◆ Texto
----

Leve visita a un paraíso

El taxista miraba el billete de 10 euros con suma atención, como si le hubiera extendido una sábana de 500. Por su expresión entre desolada y perpleja ya veía yo que la culpa era toda mía por no llevar los ocho euros que costaba el viaje. ¡Un billete de 10 euros! Me juró que a esas horas de la mañana (eran las 13.10) no llevaba cambio, pero que me daría los dos euros en el muelle, cuando volviera a embarcarme. Era la quinta vez que me estafaban, pero es el precio que hay que pagar para conocer la ciudad más caótica y fascinante del continente. No es mal precio.

----

◆ Datos proporcionados

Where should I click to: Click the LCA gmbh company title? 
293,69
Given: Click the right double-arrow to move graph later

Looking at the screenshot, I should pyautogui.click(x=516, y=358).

----

◆ Ejercicio
Enumere, sin repeticiones, las cantidades que el texto sobre la visita a la ciudad acompaña expresamente de la palabra «euros».

◆ Respuesta esperada
10 euros, ocho euros, dos euros.